The opioid addiction, I treated very lightly, in a very oblique way, because I don't think I was interested in writing ‘an addiction story’. I was more interested in how easily one might fall from a very normal situation into addiction. The title Love Orange refers to the drug: I write how this drug makes you feel loved…this kind of ‘cuddle love’, an embrace. that emotion is extremely hard to come by in a society where we all live in our smart homes, in our individual units, where there's certainly breakdown of community that may have made people feel more held. The nuclear family is not really that unit, it so often seems to isolate rather than to bind.

You talked earlier about your experiences as a translator: how do you think your experiences and skills there influenced you as a debut author of your own fiction?
I cannot tell you how much translating was the most extraordinary training for writing a novel. In so many ways, like sound, and cadence – which is something I think of a lot when I translate. When I read a sentence in a foreign language, I really want to capture the ease with which you can say it or not. Does it have very short sentences that feel very staccato? Does it feel very elongated? Is it giving the reader a chance to breathe? Or a chance to settle? Is it heightening some kind of tension? Is it reflecting the character of the person who's been described?

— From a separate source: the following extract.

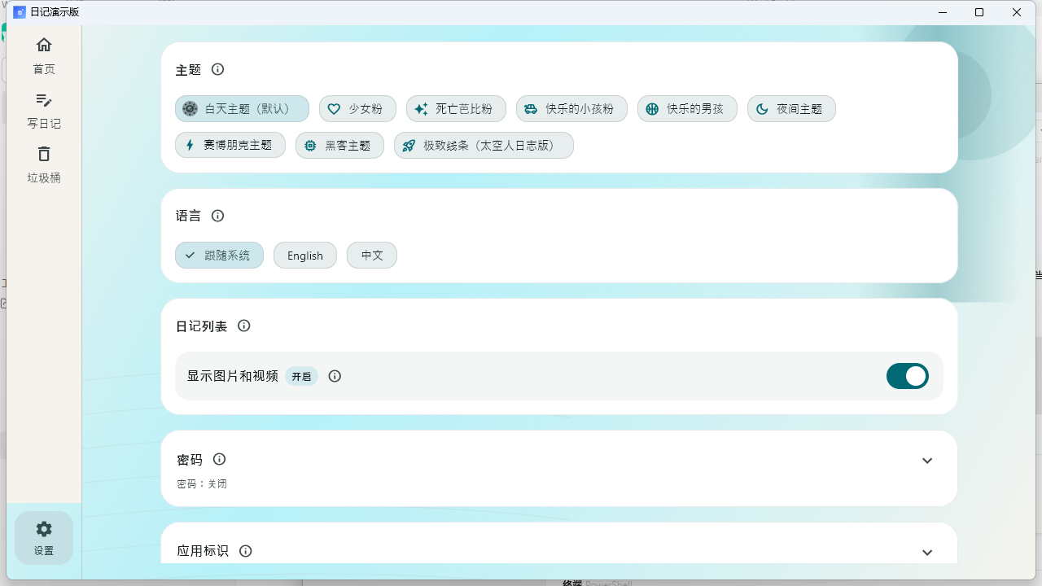Click the info icon beside 语言
The height and width of the screenshot is (586, 1042).
217,216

And there's so much to bear in mind when you translate: what you do in a bid to be faithful, and to be loyal; to do the best job you can for the author's sake. Take word choice: to know whether to use the word ‘glittering’ or ‘sparkling’? What's the slight distinction there? What do they really want to say? I have translated four or five books and I feel that what it gave me was a tremendous care.

It's a much, much more lateral space to work with in your own book. You can just go, ‘well, I just prefer the word ‘glittering’ to ‘sparkling’: I love the way that that describes the fact that they've been swimming, which I'm not going to connect directly.

But I'll tell you something that translation does not help you with at all, which is plot. You don't have to decide anything, you just have to go to the next sentence. Whereas writing a novel is so freeform: I'm in the woods, and I can turn left or right or not… and that felt extremely ‘unmoored’ originally. At the beginning of a novel, there's very much this sense of which way am I going? However, I think most novelists find that. I don't think that's a translator’s curse.

But, yes, I don't have a great sense of spinning a yarn with tremendous structure. So that would be my weakness, and sort of underdeveloped. The developed aspects of my writing, I would say, are thanks to the translation, that sort of ‘crutch’ of the received text.

What are you working on next? Or currently?
I'm writing a novel about translation. I am. I don't know why... No, I do know why. Because it's something I know so much about. It's feels like I can do it. Love Orange wasn't autofiction – it was nothing to do with my life. This one - I suppose it's a book that I may have a certain amount of trouble with, in terms of dramatic tension: because I'm not sure everybody feels language to be such a tense environment as I do. But somehow, it's about translation and life. There're a million metaphors for translation, right? Translation is like chaperoning. Translation is like memorialising. Translation is like putting something through an algorithm. Translation is being a doctor. It's also something that you can just use to play with, in terms of the novel: it is an exploration of all of these metaphors.

It’s set in New York, where I used to live (I'm half American) around 9/11. I really expected already to be finished with it. And I really, really haven't. I sort of was hoping the pandemic in my very rural spot would be something of a retreat, but it just isn't: as everybody knows, life’s full of its various other distractions, ruminations. So, yeah, I'm just trying to get that done.